Vendredi – retour sur scène, retour en train
Ça n’est pas parce que les trois projets présentés au cours de cette session du Chantier des Francofolies ont pu interpréter un set complet devant un parterre de chanceux que le travail se termine pour eux. C’est même tout le contraire. Il ne leur reste que quelques heures, avant la grande et traditionnelle représentation du vendredi soir, pour être à cent pour cent de leur maîtrise scénique.

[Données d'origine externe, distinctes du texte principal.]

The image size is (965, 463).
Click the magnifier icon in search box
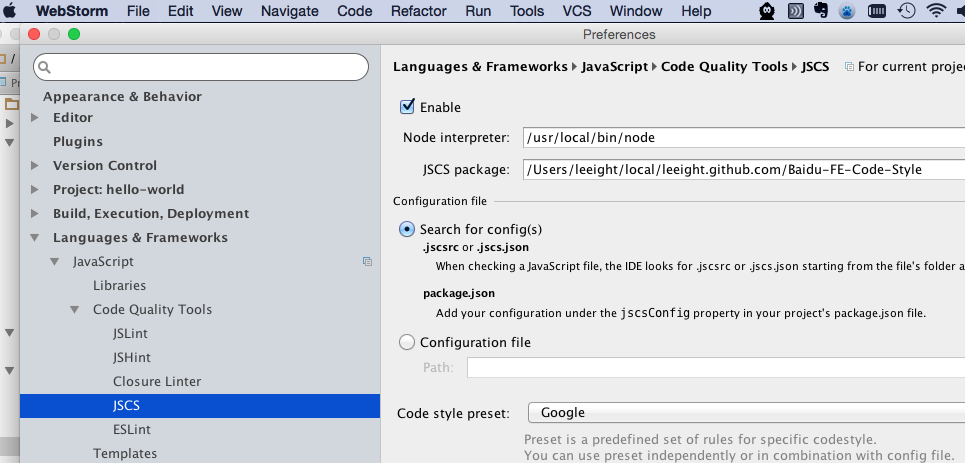pyautogui.click(x=46, y=67)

Ici, on ne cesse jamais de discuter, jamais de conseiller, jamais d’expérimenter. Sur la scène qu’il foulait la veille de façon magistrale, Siau s’interroge désormais avec les contributeurs scéniques sur la façon la plus optimale, la plus vivante aussi, de placer les instruments du trio qui compose son projet lorsqu’il le joue en live. Celle qui le servira le mieux.
Après quelques bidouillages, ce sera finalement un triangle basse-synthétiseur-batterie, Siau occupant la pointe basse, derrière ses machines, dictant le jeu tel un Andrea Pirlo du Prophet. Hypnotisé que je suis par les nappes de ses claviers, il est pourtant déjà l’heure de partir. Mais avant ça, une dernière chose s’impose : manger une assiette de sardines grillées sur le port. C’est ainsi que s’achève ce reportage avec une seule envie, celle de remettre le couvert au plus vite. À La Rochelle, si possible.